When you approached the Harsh Mountain, its home was filled with the sound of rock striking rock in an even rhythm. On the same slope that you had met them last time, the mound of stone had formed again and its eyes were focused on a set of huge stone slabs laying there. Smaller stones were lifting and falling of their own accord, striking the slaps and digging deep gouges forming intricate patterns into them. Some of the gouges were strange though. They were filled with something grey that seemed to shine like the sun, until you noticed that it only reflected the sunlight like the calm sea did on a clear day. "You have come to repay your debt," grumbled a familiar, deep voice. The mounds eyes did not move though and neither did the rocks pause their work.

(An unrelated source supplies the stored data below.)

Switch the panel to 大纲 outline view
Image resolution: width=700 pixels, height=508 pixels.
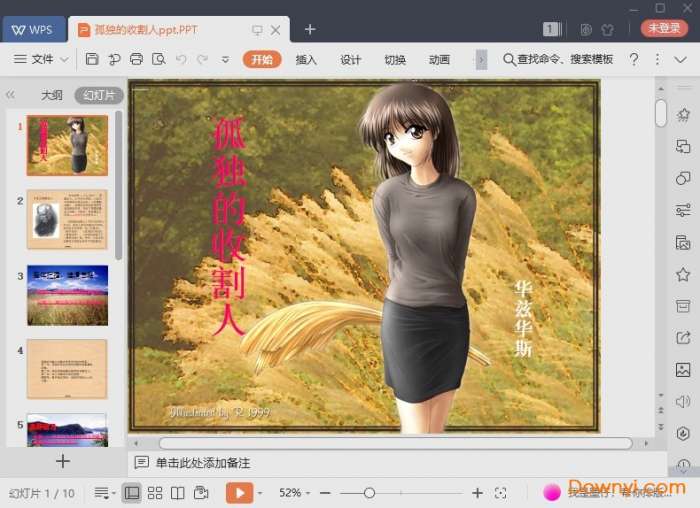pyautogui.click(x=51, y=96)

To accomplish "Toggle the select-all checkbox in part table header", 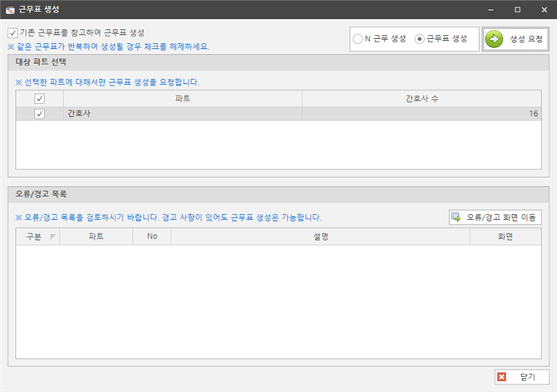I will coord(39,99).
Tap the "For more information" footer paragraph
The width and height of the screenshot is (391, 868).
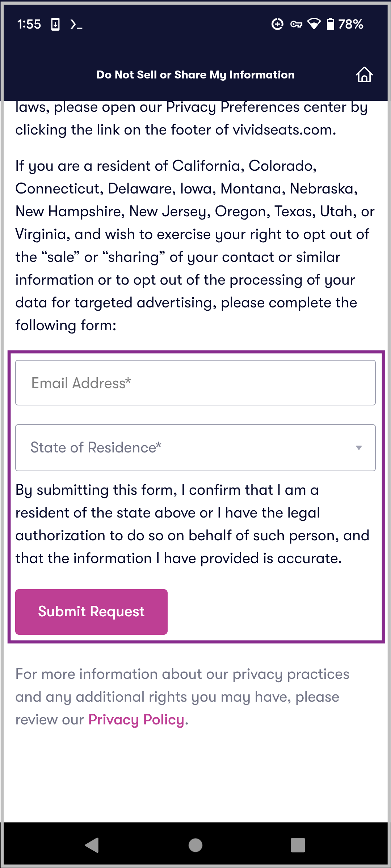click(182, 697)
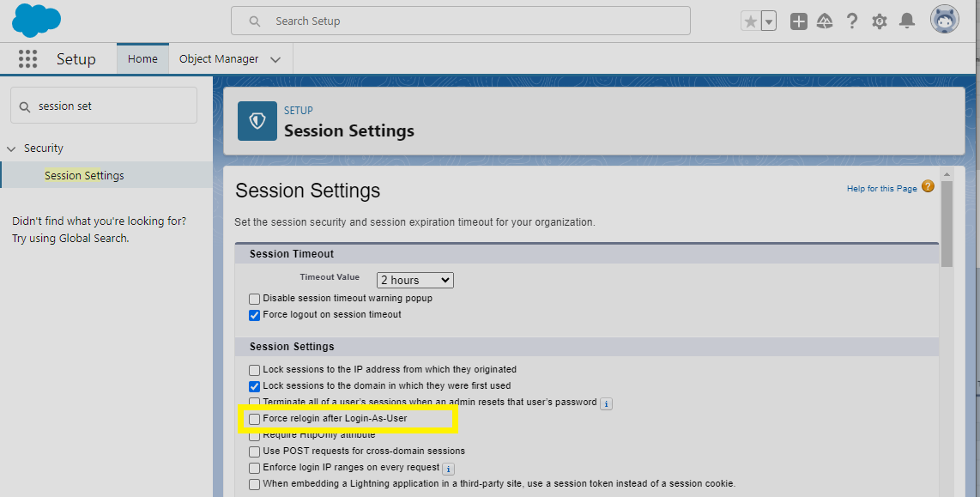Open the Global Actions plus icon
The height and width of the screenshot is (497, 980).
click(x=798, y=21)
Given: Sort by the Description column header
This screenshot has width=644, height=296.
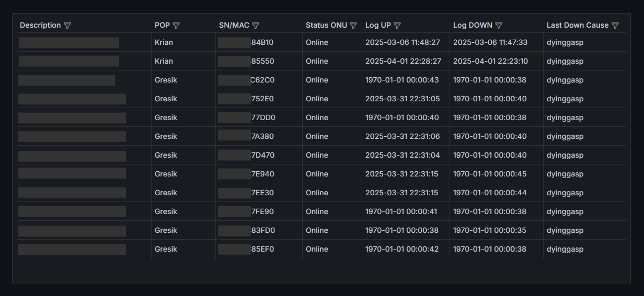Looking at the screenshot, I should (40, 25).
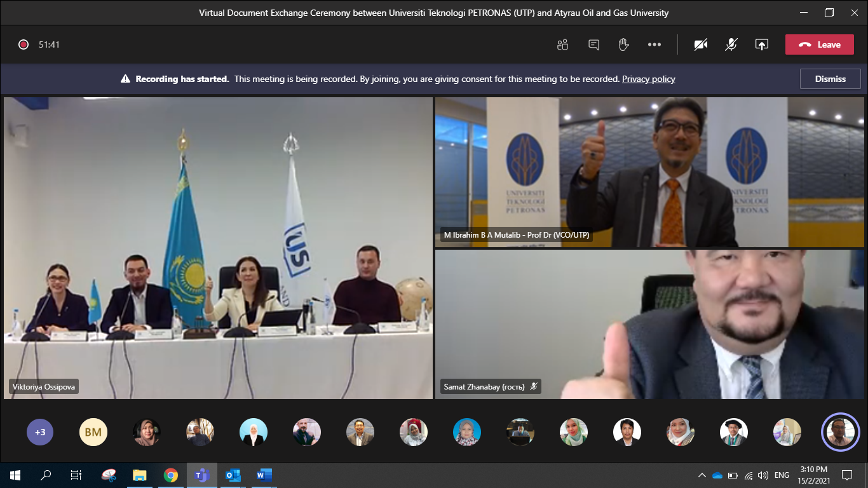
Task: Launch Google Chrome from the taskbar
Action: click(171, 475)
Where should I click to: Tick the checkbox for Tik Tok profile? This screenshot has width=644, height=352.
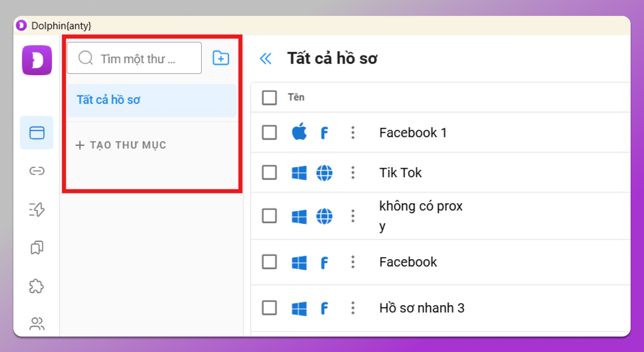point(269,172)
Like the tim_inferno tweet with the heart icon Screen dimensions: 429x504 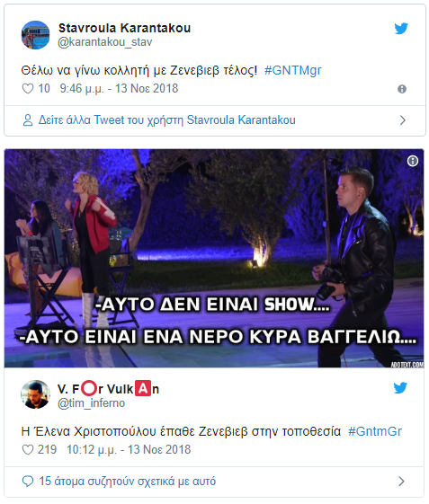tap(28, 450)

If it was a debt, you were not sure, and so you did not gainsay the mountain spirit. You had agreed to keep their servitor safe after all and it had come to great harm. "I have come to offer my aid to heal the Walking Mountain," you replied carefully. Causing offense was hardly your intention, but neither was submitting to the Harsh Mountain.
The other spirit said nothing for a while, only the pounding of rocks filling the silence, until small chunks of the silvery material floated into the gouges made in the slabs. "Silver," the spirit said at your curious gaze as the stones began to hammer the material into the gouges. "My people pry it from the mountains for me and I intend to strengthen my servitor with it. You can aid with attaching the new limbs to it when they are done."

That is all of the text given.